* What the task asks *
Set out exactly every line of the entries below, starting at the line that holds "Image resolution: width=878" and stopping after the line that holds "Screen dimensions: 1000x398".

(Stored items)
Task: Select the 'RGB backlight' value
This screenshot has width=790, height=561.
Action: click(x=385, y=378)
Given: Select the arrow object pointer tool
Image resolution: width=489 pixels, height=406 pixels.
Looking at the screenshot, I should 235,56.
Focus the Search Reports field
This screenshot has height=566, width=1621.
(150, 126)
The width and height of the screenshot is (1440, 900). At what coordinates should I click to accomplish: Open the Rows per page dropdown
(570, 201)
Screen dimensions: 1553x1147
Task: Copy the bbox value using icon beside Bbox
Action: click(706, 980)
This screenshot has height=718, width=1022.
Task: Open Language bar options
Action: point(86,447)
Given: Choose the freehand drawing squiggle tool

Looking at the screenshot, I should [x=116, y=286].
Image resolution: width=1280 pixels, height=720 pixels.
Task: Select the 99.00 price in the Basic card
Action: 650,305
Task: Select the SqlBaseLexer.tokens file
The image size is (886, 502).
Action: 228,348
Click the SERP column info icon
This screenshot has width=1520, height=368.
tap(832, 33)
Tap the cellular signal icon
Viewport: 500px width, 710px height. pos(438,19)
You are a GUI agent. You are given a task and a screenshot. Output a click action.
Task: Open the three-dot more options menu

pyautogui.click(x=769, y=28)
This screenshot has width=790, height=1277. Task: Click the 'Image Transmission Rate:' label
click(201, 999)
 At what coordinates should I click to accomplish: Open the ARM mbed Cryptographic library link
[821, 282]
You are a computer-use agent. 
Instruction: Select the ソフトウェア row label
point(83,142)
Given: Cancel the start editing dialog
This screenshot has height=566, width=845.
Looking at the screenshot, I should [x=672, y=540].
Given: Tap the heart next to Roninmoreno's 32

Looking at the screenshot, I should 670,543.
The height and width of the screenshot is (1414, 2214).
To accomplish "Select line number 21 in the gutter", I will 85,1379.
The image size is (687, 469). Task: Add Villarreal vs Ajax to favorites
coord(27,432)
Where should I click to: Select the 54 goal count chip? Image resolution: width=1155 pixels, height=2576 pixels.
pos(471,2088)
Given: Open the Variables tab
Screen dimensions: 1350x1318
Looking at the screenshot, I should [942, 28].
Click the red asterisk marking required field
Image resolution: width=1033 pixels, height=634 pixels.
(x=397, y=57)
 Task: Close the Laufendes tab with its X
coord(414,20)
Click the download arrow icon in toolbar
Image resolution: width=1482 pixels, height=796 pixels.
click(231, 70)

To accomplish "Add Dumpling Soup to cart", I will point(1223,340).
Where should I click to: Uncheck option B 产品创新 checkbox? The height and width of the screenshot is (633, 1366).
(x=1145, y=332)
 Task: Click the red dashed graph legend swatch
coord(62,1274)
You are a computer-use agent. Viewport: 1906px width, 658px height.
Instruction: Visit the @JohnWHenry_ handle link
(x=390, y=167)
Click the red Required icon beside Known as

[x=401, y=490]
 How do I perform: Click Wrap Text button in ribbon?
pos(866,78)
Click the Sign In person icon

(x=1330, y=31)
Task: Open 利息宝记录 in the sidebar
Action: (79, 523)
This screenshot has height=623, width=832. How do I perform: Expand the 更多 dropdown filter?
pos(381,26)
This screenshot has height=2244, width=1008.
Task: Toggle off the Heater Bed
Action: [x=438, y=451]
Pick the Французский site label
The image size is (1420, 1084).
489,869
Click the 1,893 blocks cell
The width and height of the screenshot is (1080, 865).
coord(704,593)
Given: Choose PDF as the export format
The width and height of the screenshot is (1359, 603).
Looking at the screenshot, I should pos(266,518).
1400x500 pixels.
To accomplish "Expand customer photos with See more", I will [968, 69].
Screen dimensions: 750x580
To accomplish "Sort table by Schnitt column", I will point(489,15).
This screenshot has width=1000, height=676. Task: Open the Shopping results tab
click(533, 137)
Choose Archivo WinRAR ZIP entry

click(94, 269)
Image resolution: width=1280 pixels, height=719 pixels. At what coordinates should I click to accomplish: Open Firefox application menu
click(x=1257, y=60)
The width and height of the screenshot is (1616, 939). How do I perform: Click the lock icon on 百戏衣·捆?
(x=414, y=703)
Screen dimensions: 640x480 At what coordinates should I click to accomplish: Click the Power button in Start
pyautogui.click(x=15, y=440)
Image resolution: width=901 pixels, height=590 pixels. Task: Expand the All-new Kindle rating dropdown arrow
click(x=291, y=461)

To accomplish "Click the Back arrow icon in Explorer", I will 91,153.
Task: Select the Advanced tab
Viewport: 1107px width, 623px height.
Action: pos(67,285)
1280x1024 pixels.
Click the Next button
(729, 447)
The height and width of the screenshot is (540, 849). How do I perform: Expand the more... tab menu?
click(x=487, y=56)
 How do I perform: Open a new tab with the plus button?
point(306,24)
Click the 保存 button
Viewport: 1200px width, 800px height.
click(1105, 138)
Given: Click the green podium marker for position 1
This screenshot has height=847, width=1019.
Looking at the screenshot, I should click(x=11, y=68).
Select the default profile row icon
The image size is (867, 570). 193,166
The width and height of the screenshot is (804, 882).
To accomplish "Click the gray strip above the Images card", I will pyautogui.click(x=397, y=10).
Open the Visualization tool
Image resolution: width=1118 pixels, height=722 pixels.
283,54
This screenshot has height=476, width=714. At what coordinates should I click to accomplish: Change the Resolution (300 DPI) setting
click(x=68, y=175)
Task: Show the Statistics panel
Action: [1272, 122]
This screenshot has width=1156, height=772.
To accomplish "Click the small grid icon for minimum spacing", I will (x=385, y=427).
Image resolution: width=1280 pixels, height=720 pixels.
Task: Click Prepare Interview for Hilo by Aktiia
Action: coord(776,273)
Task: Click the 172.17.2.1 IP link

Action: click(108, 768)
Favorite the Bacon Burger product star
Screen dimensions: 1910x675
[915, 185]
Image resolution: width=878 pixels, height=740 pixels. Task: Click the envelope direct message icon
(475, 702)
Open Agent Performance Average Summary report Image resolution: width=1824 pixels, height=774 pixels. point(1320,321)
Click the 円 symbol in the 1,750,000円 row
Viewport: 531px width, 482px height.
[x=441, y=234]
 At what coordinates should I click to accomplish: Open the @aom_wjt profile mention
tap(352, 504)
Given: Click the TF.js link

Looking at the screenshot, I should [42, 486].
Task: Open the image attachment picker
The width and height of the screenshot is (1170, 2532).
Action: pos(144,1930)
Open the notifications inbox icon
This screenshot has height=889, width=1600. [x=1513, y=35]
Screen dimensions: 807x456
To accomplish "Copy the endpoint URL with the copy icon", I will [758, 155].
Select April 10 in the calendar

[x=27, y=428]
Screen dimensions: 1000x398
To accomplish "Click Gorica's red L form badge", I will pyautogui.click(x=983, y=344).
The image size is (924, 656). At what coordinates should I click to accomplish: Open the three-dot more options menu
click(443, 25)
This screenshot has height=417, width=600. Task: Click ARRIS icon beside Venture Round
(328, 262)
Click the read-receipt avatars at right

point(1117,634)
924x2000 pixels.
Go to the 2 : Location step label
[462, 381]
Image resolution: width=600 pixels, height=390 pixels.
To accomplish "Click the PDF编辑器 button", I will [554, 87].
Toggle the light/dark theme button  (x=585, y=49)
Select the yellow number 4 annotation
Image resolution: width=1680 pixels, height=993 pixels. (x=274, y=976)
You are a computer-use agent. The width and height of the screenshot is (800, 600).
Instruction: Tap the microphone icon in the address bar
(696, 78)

* Your response *
Image resolution: width=878 pixels, height=740 pixels. Task: Click the envelope direct message icon
(475, 702)
Open Agent Performance Average Summary report Image resolution: width=1824 pixels, height=774 pixels. point(1320,321)
Click the 円 symbol in the 1,750,000円 row
Viewport: 531px width, 482px height.
[x=441, y=234]
 At what coordinates should I click to accomplish: Open the @aom_wjt profile mention
tap(352, 504)
Given: Click the TF.js link

Looking at the screenshot, I should [42, 486].
Task: Open the image attachment picker
The width and height of the screenshot is (1170, 2532).
Action: pos(144,1930)
Open the notifications inbox icon
This screenshot has height=889, width=1600. [x=1513, y=35]
Screen dimensions: 807x456
To accomplish "Copy the endpoint URL with the copy icon", I will [758, 155].
Select April 10 in the calendar

[x=27, y=428]
Screen dimensions: 1000x398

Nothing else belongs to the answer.